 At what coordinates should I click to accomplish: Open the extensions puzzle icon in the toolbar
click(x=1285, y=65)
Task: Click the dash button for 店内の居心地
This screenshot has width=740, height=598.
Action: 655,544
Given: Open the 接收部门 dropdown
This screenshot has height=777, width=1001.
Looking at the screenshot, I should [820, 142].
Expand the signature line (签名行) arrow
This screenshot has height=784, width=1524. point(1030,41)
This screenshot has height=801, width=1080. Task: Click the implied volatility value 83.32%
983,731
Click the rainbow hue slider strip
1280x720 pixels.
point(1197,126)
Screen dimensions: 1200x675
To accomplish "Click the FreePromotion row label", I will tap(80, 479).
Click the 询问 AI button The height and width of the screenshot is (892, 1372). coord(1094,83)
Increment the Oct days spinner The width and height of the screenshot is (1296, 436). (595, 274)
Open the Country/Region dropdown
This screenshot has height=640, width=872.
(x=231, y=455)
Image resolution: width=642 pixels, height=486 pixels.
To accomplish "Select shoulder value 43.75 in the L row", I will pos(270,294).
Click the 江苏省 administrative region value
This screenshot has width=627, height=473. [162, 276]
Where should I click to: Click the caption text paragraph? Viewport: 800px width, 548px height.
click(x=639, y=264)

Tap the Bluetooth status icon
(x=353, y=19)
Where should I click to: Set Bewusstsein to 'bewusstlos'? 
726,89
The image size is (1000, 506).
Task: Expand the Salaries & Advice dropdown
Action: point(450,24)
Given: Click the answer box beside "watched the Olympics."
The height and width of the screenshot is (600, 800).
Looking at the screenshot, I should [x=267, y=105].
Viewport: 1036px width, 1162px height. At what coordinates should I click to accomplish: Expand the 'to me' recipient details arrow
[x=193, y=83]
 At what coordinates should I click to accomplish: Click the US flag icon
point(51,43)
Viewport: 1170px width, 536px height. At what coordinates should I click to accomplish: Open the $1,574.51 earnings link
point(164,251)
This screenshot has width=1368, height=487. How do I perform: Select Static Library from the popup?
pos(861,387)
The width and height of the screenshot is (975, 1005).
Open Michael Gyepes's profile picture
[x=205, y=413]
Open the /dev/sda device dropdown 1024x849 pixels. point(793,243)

§ **Task description**
Give every entry again, exactly as it reads.

§ **Finished exercise**
 At what coordinates should I click to accomplish: Open the extensions puzzle icon in the toolbar
click(x=1285, y=65)
Task: Click the dash button for 店内の居心地
This screenshot has width=740, height=598.
Action: 655,544
Given: Open the 接收部门 dropdown
This screenshot has height=777, width=1001.
Looking at the screenshot, I should [820, 142].
Expand the signature line (签名行) arrow
This screenshot has height=784, width=1524. point(1030,41)
This screenshot has height=801, width=1080. Task: Click the implied volatility value 83.32%
983,731
Click the rainbow hue slider strip
1280x720 pixels.
point(1197,126)
Screen dimensions: 1200x675
To accomplish "Click the FreePromotion row label", I will tap(80, 479).
Click the 询问 AI button The height and width of the screenshot is (892, 1372). coord(1094,83)
Increment the Oct days spinner The width and height of the screenshot is (1296, 436). (595, 274)
Open the Country/Region dropdown
This screenshot has height=640, width=872.
(x=231, y=455)
Image resolution: width=642 pixels, height=486 pixels.
To accomplish "Select shoulder value 43.75 in the L row", I will pos(270,294).
Click the 江苏省 administrative region value
This screenshot has width=627, height=473. [162, 276]
Where should I click to: Click the caption text paragraph? Viewport: 800px width, 548px height.
click(x=639, y=264)

Tap the Bluetooth status icon
(x=353, y=19)
Where should I click to: Set Bewusstsein to 'bewusstlos'? 
726,89
The image size is (1000, 506).
Task: Expand the Salaries & Advice dropdown
Action: point(450,24)
Given: Click the answer box beside "watched the Olympics."
The height and width of the screenshot is (600, 800).
Looking at the screenshot, I should [x=267, y=105].
Viewport: 1036px width, 1162px height. At what coordinates should I click to accomplish: Expand the 'to me' recipient details arrow
[x=193, y=83]
 At what coordinates should I click to accomplish: Click the US flag icon
point(51,43)
Viewport: 1170px width, 536px height. At what coordinates should I click to accomplish: Open the $1,574.51 earnings link
point(164,251)
This screenshot has width=1368, height=487. How do I perform: Select Static Library from the popup?
pos(861,387)
The width and height of the screenshot is (975, 1005).
Open Michael Gyepes's profile picture
[x=205, y=413]
Open the /dev/sda device dropdown 1024x849 pixels. point(793,243)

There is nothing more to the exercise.